## begin Excerpted text
Nine states held primaries on Tuesday, the last day of primary battles before the November elections. Voters went to the polls to decide party nominees for Senate, House of Representatives and governor’s offices.

The most closely-watched contest was in Rhode Island, where Republican Senator Lincoln Chafee fended off a challenge from Cranston Mayor Stephen Laffey. The race was seen as crucial to Republican hopes of retaining Senate control in November.

In New York, Democratic Senator Hillary Clinton won a renomination over anti-war challenger Jonathan Tasini. Attorney General Eliot Spitzer won the Democratic nomination for governor.

In Minnesota’s fifth district, Keith Ellison, a state legislator, won the Democratic Congressional nomination defeating three rivals to put him on a path to become the first Muslim member of Congress.
## end Excerpted text
Short problem
Keep writing the news report on the primaries, starting right after its last sentence.
## begin Data shown
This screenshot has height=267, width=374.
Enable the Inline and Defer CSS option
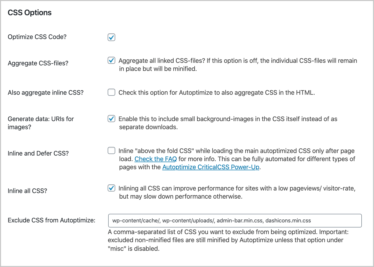(x=111, y=150)
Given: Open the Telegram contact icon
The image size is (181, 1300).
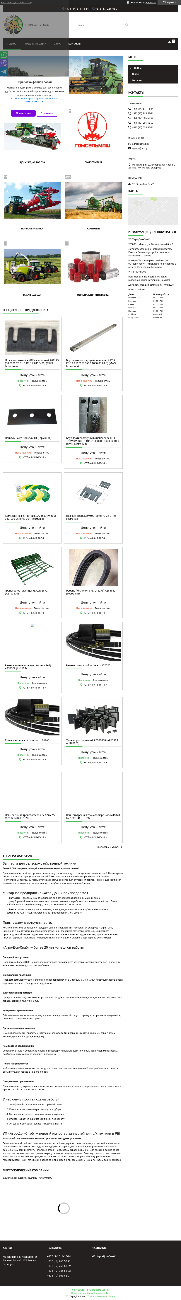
## end Data shown
Task result
In Maryland, results were coming in slowly after election problems early in the day. Some polls opened late, and voters were turned away at others. The latest results put Democratic Congressmember Ben Cardin ahead of rival Kweisi Mfume in the battle to replace retiring Senator Paul Sarbanes. The winner will face Republican nominee Lieutenant Governor Michael Steele in November. In the state’s 4th Congressional District, veteran activist Donna Edwards is closely trailing incumbent Albert Wynn in her Democratic primary challenge.

Parties also picked candidates in Arizona, Delaware New Hampshire and Wisconsin and Washington DC.

  • John Nichols, Washington correspondent for The Nation magazine and runs a blog on their website called The Online Beat. Nichols is also a contributing writer for The Progressive and In These Times and the associate editor of the Capital Times, the daily newspaper in Madison Wisconsin.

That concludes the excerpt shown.